[Exercise description]: Which of the lines below hold the word "will"? Pull each of them out.

[Stored items]:
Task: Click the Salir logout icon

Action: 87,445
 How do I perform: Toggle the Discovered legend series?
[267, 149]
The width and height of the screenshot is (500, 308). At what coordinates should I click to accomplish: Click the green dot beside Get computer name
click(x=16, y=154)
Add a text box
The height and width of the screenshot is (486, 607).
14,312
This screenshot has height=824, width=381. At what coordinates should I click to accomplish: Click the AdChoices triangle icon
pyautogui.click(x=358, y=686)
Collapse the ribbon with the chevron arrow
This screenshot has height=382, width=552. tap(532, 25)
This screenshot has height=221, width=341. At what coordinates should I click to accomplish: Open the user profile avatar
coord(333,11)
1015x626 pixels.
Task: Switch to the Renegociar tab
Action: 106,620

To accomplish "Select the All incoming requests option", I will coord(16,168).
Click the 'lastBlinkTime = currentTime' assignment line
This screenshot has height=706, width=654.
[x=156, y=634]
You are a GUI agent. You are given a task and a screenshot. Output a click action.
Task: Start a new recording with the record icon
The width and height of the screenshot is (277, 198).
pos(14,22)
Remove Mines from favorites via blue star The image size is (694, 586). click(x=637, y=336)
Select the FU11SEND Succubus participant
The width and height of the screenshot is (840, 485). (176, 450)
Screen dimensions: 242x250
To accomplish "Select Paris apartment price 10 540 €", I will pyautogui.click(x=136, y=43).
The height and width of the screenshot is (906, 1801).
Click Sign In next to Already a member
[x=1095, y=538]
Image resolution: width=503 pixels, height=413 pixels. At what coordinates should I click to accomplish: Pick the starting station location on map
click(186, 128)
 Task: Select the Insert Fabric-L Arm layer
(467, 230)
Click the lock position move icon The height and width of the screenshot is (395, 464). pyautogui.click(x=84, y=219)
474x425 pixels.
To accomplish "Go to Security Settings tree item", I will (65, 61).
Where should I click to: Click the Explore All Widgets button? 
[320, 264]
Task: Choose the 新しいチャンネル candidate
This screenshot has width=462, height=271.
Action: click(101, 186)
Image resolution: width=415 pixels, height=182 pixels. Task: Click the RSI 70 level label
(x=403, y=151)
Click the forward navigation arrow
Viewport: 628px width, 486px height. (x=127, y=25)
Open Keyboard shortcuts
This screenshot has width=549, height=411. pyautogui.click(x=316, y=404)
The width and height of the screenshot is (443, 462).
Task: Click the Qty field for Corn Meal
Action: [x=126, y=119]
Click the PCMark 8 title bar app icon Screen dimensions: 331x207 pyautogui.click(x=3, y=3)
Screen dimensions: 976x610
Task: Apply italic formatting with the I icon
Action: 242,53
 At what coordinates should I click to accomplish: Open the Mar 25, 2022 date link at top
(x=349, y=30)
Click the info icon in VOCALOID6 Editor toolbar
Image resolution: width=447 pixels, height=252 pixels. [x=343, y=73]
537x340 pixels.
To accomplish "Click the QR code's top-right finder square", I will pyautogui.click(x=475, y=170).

[Solution]:
To accomplish "Select the All incoming requests option", I will coord(16,168).
To accomplish "Select Paris apartment price 10 540 €", I will pyautogui.click(x=136, y=43).
To accomplish "Go to Security Settings tree item", I will (65, 61).
To accomplish "Click the QR code's top-right finder square", I will pyautogui.click(x=475, y=170).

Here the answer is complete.